Copy out the lines of the entries that begin with the line containing "This screenshot has height=406, width=835." and end with the line containing "[x=15, y=394]", with both of those lines included.

▶ _Data extract_
================

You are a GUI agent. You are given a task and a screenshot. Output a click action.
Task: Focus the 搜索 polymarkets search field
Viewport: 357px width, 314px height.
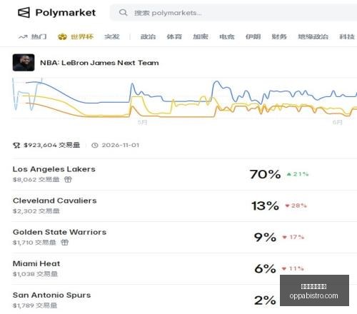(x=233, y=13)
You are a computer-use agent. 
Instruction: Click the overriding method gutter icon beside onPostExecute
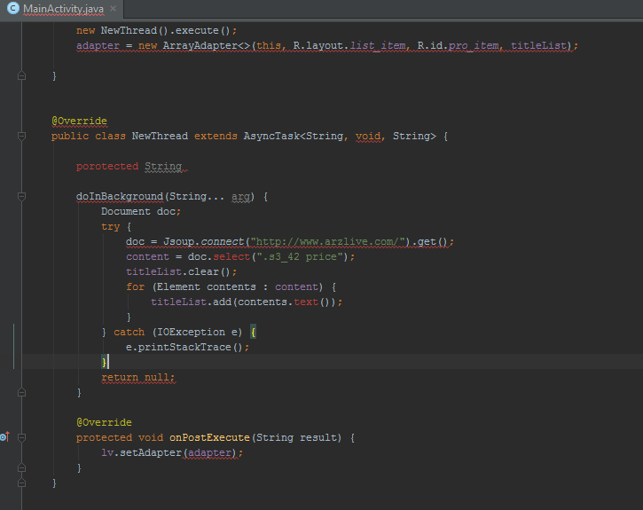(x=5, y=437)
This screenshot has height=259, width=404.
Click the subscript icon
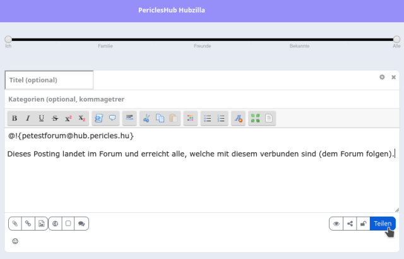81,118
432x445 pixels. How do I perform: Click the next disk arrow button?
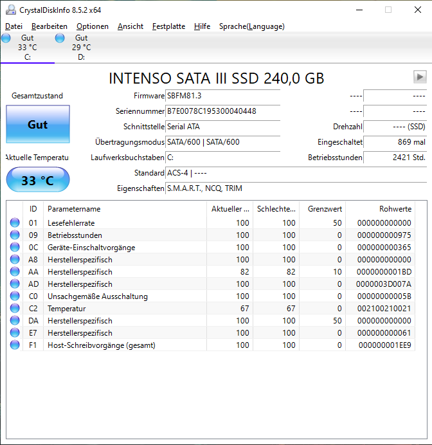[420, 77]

================

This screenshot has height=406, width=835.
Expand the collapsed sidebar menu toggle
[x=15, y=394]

================

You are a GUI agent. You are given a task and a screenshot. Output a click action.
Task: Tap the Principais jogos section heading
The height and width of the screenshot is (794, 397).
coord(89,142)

================

▶ _The response_
This screenshot has height=406, width=835.
Expand the collapsed sidebar menu toggle
[x=15, y=394]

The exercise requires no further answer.